Required Qualifications & Education:

• (7) + years of relevant cyber-security experience and an advanced degree in a technical/cyber-related field. Direct experience or directly relevant certifications may substitute for the academic credentials.

• At least five (5) years of experience working in Information Security Governance Risk and Compliance role, which demonstrates experience at a minimum:

o Expertise in writing technical and risk management reports.

o Strong analytical, problem-solving, and organizational skills.

o Subject matter expertise in assessing and mitigating risks associated with vendor relationship, vendor risk assessments and control evaluations, and performing risk-based due diligence.

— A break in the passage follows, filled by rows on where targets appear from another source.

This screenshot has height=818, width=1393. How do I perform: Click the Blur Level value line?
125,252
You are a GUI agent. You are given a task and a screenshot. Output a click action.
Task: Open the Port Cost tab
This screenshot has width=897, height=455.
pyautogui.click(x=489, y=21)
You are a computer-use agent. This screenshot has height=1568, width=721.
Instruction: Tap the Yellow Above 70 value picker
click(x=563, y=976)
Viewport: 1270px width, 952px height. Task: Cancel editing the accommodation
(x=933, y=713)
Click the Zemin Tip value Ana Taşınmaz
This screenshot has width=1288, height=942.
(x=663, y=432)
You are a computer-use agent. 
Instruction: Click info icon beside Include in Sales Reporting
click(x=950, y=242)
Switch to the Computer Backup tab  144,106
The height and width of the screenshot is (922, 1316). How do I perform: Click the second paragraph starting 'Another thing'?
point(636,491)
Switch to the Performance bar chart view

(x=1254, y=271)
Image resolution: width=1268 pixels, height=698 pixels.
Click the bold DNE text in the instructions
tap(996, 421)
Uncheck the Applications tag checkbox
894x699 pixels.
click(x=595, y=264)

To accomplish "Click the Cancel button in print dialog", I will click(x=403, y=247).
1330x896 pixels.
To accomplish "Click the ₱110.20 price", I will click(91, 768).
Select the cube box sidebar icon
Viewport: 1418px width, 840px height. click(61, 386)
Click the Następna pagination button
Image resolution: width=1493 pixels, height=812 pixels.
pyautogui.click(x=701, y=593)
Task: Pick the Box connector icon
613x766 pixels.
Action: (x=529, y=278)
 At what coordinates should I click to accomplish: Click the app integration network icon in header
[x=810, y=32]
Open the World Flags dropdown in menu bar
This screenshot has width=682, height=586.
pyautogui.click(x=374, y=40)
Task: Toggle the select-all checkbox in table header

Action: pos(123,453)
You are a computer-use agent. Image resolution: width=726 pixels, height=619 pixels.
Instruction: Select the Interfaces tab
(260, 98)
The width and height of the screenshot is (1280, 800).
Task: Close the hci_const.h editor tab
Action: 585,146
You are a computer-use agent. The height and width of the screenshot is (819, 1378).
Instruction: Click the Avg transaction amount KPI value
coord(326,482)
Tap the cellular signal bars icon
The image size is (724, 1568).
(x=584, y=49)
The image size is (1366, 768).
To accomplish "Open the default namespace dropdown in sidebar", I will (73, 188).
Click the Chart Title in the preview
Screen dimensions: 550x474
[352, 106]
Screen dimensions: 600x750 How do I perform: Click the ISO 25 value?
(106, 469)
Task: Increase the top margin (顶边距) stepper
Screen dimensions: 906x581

o Technical understanding of the cybersecurity landscape and working knowledge of common information security and privacy controls, guidelines and standards (e.g., ISO27001, SOC 1/2, NIST SP 800-53, NIST SP 800-171).

• At least three (3) years of experience working with third-party risk management, which demonstrates experience at a minimum:

o Experience in third-party risk from a cyber perspective

o Developing and implementing supportable and sustainable processes to manage third-party cyber risks

• Hold and provide proof of one of the following certifications: Certified Information Systems Security Professional (CISSP) certification, Certified Information Systems Auditor (CISA), Certified Third-party Risk Professional Certification (CTPRP), Certified Information Security Manager (CISM), or Certified Third party Risk Assessor (CTPRA)

‍

Clearance and Location Requirements:

• Ability to obtain a Public Trust clearance is required.

• This position is currently fully remote.